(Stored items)
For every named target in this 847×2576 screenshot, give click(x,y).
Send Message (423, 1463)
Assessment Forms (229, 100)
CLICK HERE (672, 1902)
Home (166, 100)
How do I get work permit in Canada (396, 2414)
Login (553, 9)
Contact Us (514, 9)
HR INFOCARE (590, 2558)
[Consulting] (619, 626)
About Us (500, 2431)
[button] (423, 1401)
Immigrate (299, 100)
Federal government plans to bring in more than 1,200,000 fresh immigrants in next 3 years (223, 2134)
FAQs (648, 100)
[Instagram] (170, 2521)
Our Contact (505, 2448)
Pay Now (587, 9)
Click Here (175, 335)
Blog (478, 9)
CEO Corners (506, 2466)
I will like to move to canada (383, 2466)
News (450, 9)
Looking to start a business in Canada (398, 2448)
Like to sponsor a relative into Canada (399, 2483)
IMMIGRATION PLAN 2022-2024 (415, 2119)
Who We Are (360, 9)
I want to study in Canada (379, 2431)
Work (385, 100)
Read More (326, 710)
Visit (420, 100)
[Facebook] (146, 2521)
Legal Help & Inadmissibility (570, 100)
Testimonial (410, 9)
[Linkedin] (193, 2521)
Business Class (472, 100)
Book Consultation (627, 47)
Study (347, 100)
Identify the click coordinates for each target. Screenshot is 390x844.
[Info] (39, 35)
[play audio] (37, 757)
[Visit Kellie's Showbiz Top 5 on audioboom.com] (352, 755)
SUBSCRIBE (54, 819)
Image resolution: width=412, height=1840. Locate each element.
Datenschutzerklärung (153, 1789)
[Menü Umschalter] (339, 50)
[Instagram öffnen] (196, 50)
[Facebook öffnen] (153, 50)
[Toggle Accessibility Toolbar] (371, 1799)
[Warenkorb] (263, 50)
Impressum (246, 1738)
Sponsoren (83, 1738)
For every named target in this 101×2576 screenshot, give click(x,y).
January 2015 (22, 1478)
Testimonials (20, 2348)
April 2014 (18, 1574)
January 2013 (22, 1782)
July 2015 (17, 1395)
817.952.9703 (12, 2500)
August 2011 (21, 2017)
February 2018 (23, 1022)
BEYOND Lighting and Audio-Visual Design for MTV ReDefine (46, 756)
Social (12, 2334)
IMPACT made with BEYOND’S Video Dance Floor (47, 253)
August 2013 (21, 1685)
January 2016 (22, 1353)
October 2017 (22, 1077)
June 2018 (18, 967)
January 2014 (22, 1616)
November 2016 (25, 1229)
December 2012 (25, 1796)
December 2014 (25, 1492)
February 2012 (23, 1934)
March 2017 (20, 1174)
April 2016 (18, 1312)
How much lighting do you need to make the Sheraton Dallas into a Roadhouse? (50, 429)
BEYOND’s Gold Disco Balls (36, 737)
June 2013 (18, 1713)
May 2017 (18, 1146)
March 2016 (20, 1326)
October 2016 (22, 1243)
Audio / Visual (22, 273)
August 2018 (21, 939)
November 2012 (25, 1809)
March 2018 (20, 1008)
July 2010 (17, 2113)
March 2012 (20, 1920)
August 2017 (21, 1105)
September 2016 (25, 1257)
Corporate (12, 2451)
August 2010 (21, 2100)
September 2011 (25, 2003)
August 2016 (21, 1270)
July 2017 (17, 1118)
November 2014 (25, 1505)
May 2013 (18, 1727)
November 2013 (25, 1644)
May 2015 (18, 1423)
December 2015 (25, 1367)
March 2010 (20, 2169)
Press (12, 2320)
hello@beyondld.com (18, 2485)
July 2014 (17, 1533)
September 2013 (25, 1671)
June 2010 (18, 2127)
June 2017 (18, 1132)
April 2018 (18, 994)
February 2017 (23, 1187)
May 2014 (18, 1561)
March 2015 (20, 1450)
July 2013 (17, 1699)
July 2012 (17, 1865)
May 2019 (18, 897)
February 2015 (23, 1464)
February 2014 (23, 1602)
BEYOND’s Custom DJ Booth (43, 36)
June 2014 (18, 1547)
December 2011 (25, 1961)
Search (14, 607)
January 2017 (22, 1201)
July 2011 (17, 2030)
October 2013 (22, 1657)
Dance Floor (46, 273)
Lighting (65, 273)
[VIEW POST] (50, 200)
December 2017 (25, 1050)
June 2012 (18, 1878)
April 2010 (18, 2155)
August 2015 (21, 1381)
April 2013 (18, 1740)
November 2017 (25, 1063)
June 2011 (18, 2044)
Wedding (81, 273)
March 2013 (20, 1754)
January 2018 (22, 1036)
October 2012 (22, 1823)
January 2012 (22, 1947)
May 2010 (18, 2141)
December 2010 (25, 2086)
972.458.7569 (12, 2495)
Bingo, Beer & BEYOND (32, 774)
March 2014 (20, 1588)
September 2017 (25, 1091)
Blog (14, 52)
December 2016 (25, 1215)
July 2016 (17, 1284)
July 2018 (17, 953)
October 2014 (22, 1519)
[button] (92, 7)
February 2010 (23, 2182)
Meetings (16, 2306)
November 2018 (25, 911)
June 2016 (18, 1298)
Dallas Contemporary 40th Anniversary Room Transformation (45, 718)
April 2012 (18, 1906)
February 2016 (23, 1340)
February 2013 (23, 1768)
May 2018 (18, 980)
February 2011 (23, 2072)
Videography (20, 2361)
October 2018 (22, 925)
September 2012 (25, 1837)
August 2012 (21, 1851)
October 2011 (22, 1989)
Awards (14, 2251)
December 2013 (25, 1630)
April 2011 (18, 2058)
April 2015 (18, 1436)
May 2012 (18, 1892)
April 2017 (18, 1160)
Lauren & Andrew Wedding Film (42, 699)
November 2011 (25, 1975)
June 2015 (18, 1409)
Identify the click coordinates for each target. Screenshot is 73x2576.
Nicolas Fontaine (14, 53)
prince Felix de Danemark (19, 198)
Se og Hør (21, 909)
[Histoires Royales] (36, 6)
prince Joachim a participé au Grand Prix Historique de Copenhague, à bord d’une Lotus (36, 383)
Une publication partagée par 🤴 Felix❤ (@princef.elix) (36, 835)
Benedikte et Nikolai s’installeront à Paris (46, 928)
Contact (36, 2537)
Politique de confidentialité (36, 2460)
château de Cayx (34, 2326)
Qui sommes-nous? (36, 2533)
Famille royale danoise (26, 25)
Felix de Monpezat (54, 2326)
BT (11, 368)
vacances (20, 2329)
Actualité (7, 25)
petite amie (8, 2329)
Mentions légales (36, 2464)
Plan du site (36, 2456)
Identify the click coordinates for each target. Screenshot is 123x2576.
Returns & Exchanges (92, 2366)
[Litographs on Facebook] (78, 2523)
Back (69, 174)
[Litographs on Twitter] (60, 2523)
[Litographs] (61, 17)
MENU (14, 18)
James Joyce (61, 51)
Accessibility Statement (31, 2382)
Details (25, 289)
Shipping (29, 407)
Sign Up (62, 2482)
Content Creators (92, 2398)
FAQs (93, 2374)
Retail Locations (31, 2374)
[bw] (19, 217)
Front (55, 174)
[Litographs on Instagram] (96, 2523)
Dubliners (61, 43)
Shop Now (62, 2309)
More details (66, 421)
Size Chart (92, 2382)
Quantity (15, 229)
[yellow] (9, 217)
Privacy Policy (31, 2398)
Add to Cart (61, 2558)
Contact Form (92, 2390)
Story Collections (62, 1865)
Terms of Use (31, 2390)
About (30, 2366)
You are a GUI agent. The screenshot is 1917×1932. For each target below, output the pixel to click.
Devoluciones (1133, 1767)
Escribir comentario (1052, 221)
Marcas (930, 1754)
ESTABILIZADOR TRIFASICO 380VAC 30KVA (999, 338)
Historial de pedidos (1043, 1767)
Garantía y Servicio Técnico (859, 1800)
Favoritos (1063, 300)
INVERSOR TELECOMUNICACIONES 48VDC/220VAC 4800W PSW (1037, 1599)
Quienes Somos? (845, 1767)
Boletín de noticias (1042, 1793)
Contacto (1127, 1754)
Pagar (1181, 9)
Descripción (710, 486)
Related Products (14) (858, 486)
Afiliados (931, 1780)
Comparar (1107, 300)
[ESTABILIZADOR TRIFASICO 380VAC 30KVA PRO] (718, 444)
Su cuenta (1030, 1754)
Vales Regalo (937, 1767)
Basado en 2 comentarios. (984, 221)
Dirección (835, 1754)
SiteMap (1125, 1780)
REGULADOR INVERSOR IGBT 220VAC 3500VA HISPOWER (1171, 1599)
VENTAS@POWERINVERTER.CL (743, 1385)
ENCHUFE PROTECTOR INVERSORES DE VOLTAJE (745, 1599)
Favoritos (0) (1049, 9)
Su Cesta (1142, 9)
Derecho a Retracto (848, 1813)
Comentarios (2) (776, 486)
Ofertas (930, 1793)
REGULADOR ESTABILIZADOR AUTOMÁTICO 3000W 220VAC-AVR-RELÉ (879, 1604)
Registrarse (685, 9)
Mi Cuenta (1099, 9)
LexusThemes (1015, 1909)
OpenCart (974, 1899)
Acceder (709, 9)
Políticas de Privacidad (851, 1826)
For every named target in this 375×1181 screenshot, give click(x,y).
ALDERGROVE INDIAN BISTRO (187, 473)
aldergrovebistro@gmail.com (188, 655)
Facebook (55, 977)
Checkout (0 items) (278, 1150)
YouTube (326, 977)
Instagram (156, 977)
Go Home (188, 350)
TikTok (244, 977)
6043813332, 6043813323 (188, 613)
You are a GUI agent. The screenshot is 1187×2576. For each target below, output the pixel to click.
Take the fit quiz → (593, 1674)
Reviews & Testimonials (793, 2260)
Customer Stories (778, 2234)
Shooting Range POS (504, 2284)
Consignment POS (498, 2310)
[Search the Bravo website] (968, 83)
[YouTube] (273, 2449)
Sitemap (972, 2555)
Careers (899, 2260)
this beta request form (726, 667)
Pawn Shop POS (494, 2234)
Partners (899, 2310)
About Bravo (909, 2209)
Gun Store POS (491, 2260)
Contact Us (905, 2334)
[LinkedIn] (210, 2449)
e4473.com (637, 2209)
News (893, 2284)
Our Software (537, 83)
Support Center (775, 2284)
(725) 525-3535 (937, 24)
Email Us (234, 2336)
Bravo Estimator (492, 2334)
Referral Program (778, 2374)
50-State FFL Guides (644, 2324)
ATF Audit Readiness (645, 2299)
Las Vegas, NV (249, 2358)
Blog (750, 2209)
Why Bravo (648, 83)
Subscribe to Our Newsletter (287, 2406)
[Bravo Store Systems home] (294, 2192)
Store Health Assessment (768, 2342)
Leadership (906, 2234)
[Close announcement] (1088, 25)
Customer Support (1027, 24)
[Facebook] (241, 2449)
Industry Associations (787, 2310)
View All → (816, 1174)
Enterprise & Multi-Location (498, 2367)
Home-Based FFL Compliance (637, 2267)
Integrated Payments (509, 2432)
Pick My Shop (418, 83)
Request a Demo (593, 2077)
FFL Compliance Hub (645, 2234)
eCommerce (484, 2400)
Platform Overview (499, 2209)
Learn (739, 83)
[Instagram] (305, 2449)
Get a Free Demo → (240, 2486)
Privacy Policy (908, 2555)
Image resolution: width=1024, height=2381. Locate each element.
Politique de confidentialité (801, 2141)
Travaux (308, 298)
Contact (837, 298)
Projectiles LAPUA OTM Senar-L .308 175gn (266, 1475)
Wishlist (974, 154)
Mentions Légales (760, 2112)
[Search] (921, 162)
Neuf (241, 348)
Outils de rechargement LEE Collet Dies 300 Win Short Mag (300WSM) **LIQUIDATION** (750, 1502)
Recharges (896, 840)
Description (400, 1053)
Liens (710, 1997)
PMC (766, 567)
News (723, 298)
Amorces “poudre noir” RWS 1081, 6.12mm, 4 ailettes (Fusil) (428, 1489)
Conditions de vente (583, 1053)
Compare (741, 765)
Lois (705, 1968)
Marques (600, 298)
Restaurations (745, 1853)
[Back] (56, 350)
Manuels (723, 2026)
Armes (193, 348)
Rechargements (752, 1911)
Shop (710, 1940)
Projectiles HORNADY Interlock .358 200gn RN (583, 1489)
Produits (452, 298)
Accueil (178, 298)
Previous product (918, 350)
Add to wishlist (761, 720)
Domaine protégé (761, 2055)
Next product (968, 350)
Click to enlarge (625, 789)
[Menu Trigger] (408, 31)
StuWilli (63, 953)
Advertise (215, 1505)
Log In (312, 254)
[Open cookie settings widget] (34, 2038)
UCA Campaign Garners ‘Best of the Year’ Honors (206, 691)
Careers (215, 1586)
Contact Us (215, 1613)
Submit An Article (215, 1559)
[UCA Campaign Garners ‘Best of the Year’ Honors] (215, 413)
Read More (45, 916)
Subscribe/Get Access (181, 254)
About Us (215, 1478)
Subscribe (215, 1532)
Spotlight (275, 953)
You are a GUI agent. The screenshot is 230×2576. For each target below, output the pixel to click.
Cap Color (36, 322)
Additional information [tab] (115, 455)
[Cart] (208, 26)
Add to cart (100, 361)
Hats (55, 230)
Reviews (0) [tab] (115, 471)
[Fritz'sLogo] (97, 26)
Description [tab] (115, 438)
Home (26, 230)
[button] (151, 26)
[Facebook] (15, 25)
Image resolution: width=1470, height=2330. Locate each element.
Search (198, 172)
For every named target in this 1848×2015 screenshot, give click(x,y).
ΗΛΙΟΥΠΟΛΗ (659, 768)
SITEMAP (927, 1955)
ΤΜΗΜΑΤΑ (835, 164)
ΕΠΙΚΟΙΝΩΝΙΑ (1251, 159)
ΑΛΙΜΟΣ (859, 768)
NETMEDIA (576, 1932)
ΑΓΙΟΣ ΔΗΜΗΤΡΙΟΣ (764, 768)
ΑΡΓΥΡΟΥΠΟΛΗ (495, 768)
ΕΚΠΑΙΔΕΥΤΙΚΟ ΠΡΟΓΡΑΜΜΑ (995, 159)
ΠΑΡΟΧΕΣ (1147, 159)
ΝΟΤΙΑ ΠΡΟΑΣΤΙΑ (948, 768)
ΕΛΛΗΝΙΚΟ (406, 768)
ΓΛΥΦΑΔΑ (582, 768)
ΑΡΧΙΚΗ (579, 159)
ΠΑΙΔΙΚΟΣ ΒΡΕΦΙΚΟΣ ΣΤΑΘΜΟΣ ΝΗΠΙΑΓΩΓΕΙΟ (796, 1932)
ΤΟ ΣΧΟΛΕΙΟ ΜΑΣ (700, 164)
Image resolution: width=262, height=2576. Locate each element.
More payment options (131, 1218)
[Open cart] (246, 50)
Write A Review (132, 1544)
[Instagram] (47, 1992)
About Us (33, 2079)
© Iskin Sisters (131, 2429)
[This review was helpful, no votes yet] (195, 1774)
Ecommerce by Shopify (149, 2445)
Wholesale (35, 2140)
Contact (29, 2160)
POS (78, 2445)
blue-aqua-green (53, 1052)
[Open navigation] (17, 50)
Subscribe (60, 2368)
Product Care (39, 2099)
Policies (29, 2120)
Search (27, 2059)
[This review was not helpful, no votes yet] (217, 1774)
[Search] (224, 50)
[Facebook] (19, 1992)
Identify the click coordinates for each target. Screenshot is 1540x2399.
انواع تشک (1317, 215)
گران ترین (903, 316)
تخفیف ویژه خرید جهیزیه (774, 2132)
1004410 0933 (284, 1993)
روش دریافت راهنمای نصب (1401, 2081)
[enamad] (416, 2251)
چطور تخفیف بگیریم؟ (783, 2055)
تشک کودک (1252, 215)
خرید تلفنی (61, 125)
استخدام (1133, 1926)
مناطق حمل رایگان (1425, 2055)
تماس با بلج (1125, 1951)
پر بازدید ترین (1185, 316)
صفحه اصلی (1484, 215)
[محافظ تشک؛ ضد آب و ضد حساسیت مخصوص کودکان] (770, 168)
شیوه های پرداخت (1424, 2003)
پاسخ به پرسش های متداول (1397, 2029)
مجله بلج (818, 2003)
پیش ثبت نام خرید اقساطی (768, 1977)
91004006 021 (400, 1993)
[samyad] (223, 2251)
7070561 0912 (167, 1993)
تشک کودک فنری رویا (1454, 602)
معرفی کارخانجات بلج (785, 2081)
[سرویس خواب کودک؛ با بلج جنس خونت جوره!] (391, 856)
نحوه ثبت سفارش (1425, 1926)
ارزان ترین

**Task to carry out:** From the records above, reproduce exactly the lines from the one with "Videography (20, 2361)" to the one with "November 2011 (25, 1975)", both included, and no others.

**Answer area:**
Videography (20, 2361)
October 2018 (22, 925)
September 2012 (25, 1837)
August 2012 (21, 1851)
October 2011 (22, 1989)
Awards (14, 2251)
December 2013 (25, 1630)
April 2011 (18, 2058)
April 2015 (18, 1436)
May 2012 (18, 1892)
April 2017 (18, 1160)
Lauren & Andrew Wedding Film (42, 699)
November 2011 (25, 1975)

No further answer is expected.